A Comissão de Segurança Pública da Câmara dos Deputados aprovou uma proposta que define critérios para priorizar investimentos federais em iluminação pública nas cidades que apresentam baixa cobertura luminosa e altas taxas de criminalidade.
Coronel Ulysses, relator do projeto, apresentou um substitutivo ao Projeto de Lei 2971/25, originalmente de autoria do deputado Duda Ramos (MDB-RR). A proposta inicial previa o uso de recursos do Fundo Nacional de Segurança Pública e atendia somente municípios da Amazônia e de Roraima. O substitutivo amplia o alcance para todo o país e remove a obrigatoriedade de uso do referido fundo.
Serão priorizados para receber apoio técnico e financeiro os municípios com cobertura de iluminação pública inferior a 70% das vias urbanas, e que apresentem índices de violência ou suicídio superiores à média nacional. Também serão incluídas cidades com população abaixo de 50 mil habitantes ou localizadas em áreas isoladas.
As cidades que se enquadrarem nos critérios receberão suporte para completar a iluminação pública, além de auxílio para instalar lâmpadas LED eficientes, conforme o padrão do Programa Nacional de Conservação de Energia Elétrica (Procel Reluz), que prioriza a eficiência energética.
O relator destacou que, embora a iluminação não seja uma barreira física contra crimes, ela melhora a sensação de segurança e pode reduzir a ocorrência de delitos. No entanto, Coronel Ulysses optou por retirar a previsão de usar o Fundo Nacional de Segurança Pública, argumentando que o fundo é escasso e pode ser prejudicado se fragmentado para múltiplas finalidades.
Também foi eliminado o foco exclusivo da Amazônia e de Roraima, pois a má qualidade da iluminação afeta a segurança em todo o território nacional.
O Poder Executivo deverá publicar anualmente um mapa de iluminação pública e a lista de cidades prioritárias.

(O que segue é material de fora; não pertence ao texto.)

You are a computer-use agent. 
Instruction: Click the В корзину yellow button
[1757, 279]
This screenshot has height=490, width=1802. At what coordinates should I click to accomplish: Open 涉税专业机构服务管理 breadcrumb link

A União incentivará ainda a formação de consórcios públicos regionais para otimizar custos de gestão. Os municípios contemplados terão até seis meses para cumprir as normas, sob risco de suspensão dos repasses financeiros vinculados ao programa.
A proposta está em tramitação conclusiva e será analisada pelas comissões de Minas e Energia; Desenvolvimento Urbano; Finanças e Tributação; e Constituição e Justiça e de Cidadania.